Extracted data entries
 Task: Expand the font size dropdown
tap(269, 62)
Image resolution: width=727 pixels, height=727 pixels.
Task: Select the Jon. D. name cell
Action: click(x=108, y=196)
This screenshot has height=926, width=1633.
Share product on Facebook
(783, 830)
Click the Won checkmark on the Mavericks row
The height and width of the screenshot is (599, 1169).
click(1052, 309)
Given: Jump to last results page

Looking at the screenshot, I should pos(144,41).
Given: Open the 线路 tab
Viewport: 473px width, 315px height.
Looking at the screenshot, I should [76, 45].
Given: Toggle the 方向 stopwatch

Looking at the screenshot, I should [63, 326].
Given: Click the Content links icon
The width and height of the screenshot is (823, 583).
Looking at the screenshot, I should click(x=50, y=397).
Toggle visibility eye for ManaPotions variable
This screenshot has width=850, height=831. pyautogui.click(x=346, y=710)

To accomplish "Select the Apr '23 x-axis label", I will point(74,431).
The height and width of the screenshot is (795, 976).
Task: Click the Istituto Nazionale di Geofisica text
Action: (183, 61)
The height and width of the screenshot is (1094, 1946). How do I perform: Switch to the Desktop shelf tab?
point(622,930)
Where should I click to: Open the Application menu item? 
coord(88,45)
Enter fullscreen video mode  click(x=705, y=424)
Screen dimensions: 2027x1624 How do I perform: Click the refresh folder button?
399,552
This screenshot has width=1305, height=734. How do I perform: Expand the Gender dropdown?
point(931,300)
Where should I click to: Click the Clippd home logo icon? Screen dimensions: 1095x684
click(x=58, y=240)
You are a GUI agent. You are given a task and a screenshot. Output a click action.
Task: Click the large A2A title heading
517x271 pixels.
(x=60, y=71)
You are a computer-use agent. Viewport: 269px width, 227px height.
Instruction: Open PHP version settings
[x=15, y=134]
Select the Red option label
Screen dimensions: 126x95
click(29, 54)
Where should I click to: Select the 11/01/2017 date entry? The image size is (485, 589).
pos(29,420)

-- OBJECTIVE --
Arrange the data from the line with "Click the Won checkmark on the Mavericks row" to the line with "This screenshot has width=850, height=831." as a Markdown table with the columns Row and Data line. Number each line in order and leave out blank lines.

-- THE RESULT --
| Row | Data line |
|---|---|
| 1 | Click the Won checkmark on the Mavericks row |
| 2 | The height and width of the screenshot is (599, 1169). |
| 3 | click(1052, 309) |
| 4 | Given: Jump to last results page |
| 5 | Looking at the screenshot, I should pos(144,41). |
| 6 | Given: Open the 线路 tab |
| 7 | Viewport: 473px width, 315px height. |
| 8 | Looking at the screenshot, I should [76, 45]. |
| 9 | Given: Toggle the 方向 stopwatch |
| 10 | Looking at the screenshot, I should [63, 326]. |
| 11 | Given: Click the Content links icon |
| 12 | The width and height of the screenshot is (823, 583). |
| 13 | Looking at the screenshot, I should click(x=50, y=397). |
| 14 | Toggle visibility eye for ManaPotions variable |
| 15 | This screenshot has width=850, height=831. pyautogui.click(x=346, y=710) |